File Descriptor Limits
Hit them; fix.
Overview
File descriptor limits recognise that Linux processes have FD limits that affect real workloads. The default 1024 is sized for desktop circa 2010; production server workloads need explicit, matched limits to avoid mysterious connection failures.
- Hit them then fix. Per-process FD limit; the failure mode is "too many open files" at exactly the wrong moment.
- Per-process limit.
ulimit -n; the per-process FD ceiling; default 1024 is rarely enough. - Per-systemd LimitNOFILE. Per-service unit-file limit; the modern Linux pattern; the systemd unit is the source of truth.
- Per-container plus connection-heavy workloads. Per-container runtime limit for K8s; web servers and databases routinely need 100k+ FDs.
The approach
The practical approach: per-service LimitNOFILE in systemd, per-container limit in K8s, monitor FD usage as a first-class metric, generous limits for connection-heavy workloads, documented per-service rationale. The team’s discipline produces predictable processes.
- Per-service LimitNOFILE. Per-service systemd unit setting; the source of truth for the FD limit.
- Per-container limit. Per-container runtime limit in K8s; sets the container-level ceiling.
- Monitor FD usage. Per-process FD count; the metric that warns before "too many open files."
- Generous limits. 100k+ for web servers; the cost is zero, the protection is real.

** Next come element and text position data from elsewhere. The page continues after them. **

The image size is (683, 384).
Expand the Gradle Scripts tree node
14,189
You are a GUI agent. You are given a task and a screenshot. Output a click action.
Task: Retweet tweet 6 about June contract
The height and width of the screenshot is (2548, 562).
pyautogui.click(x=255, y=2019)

- Document the limit. Per-service rationale committed to the repo; supports operational reviews.
Why this compounds
FD discipline compounds across services. Each correctly-set limit prevents incidents; the team’s Linux expertise grows; new services ship with appropriate limits.
- Better resilience. Right limit avoids exhaustion; the service does not fail under expected load.
- Better operational fit. Right limit matches workload; the connection-heavy service has the FDs it needs.
- Better incident response. FD usage monitoring catches issues; the alert fires before user-visible failure.
- Institutional knowledge. Each limit teaches Linux; the team’s runtime engineering muscle grows.
FD discipline is an operational discipline that pays off across years. Nova AI Ops integrates with system telemetry, surfaces patterns, and supports the team’s runtime discipline.